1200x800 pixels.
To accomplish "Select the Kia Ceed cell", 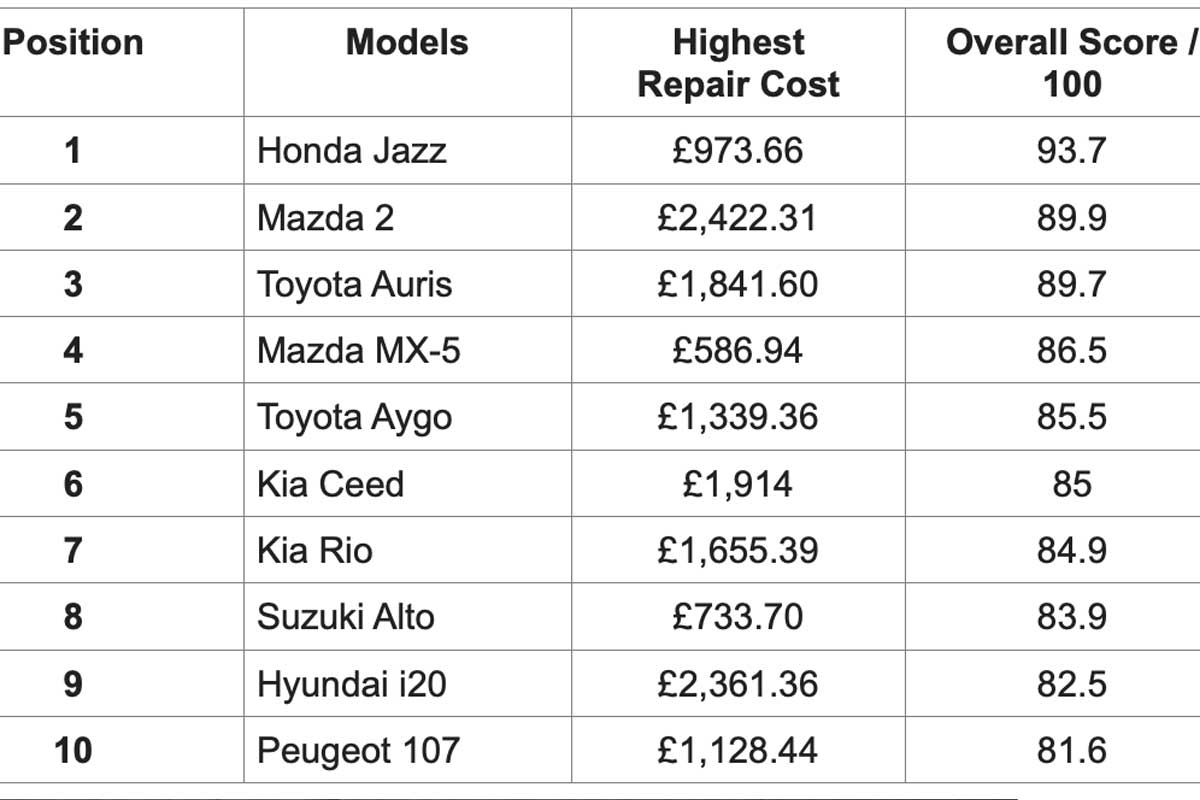I will (330, 485).
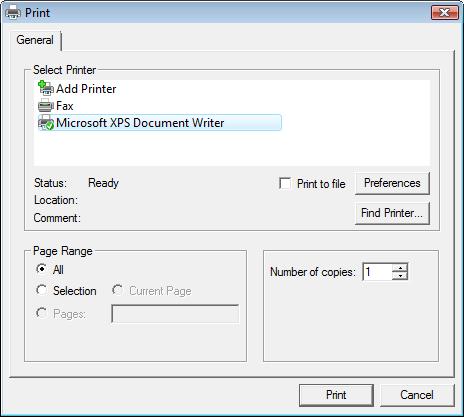Decrease number of copies with down arrow
Image resolution: width=464 pixels, height=417 pixels.
tap(400, 276)
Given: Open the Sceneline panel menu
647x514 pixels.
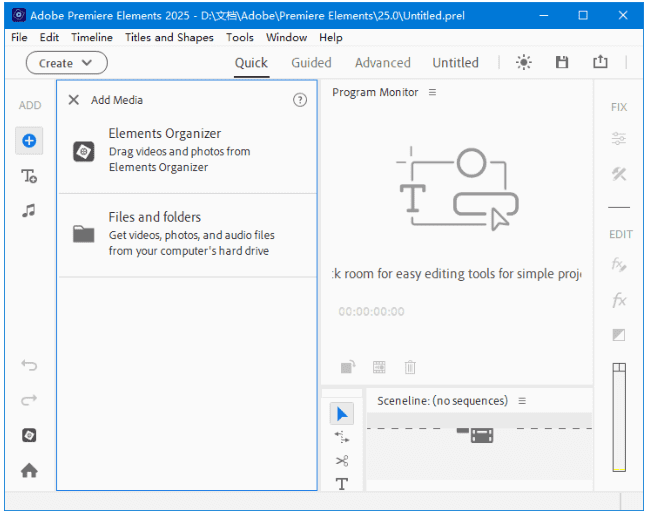Looking at the screenshot, I should [x=522, y=401].
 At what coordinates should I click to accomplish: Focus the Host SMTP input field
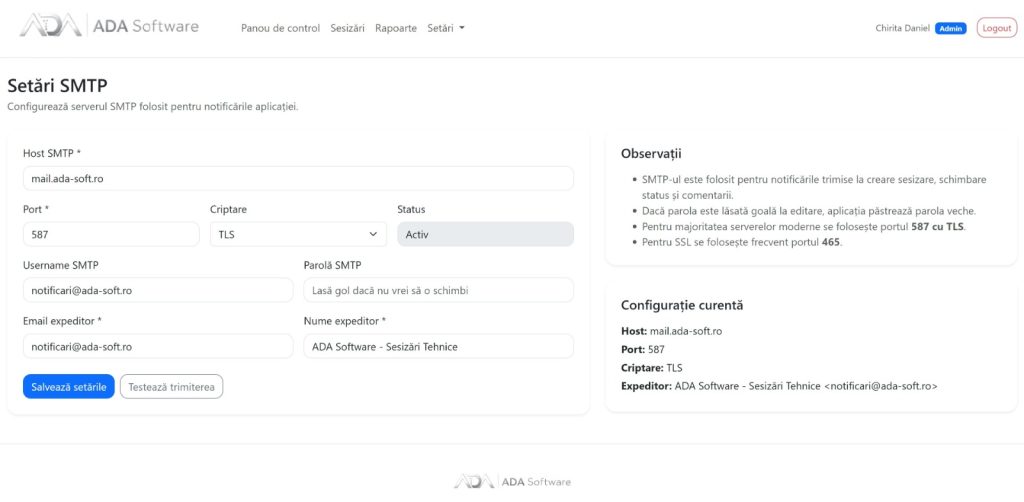pos(298,178)
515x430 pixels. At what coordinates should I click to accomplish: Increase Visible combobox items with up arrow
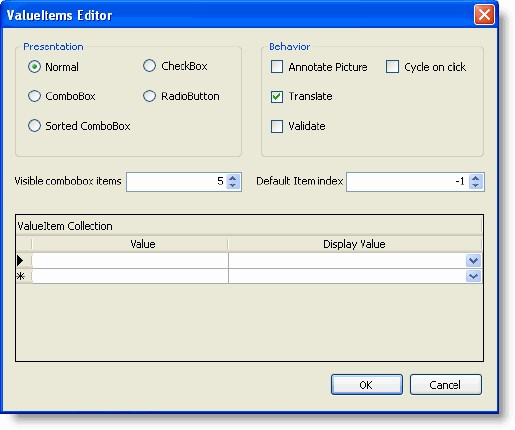click(233, 178)
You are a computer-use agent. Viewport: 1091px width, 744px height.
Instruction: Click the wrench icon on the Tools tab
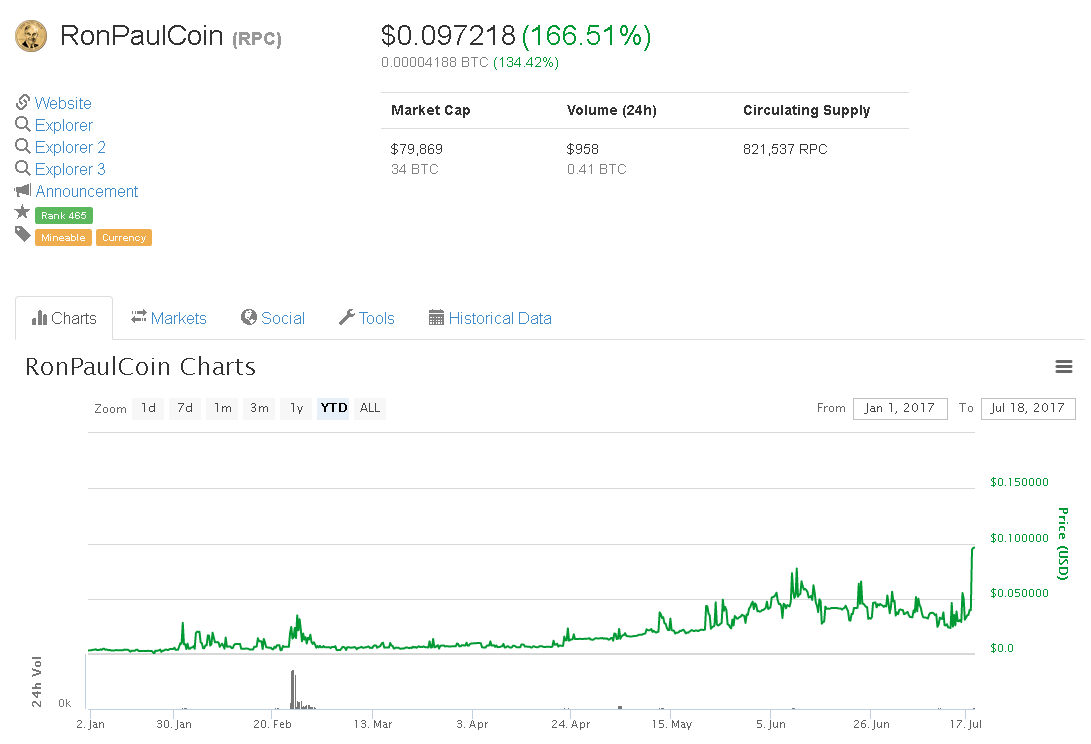pyautogui.click(x=348, y=317)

::::::

_DESCRIPTION OF THE TASK_. Make an exact copy of only those lines that run from the line with "You are a computer-use" through the end of the records, excluding pictures.

_WRITTEN SOLUTION_.
You are a computer-use agent. Viewport: 1091px width, 744px height.
Instruction: Click the wrench icon on the Tools tab
pyautogui.click(x=348, y=317)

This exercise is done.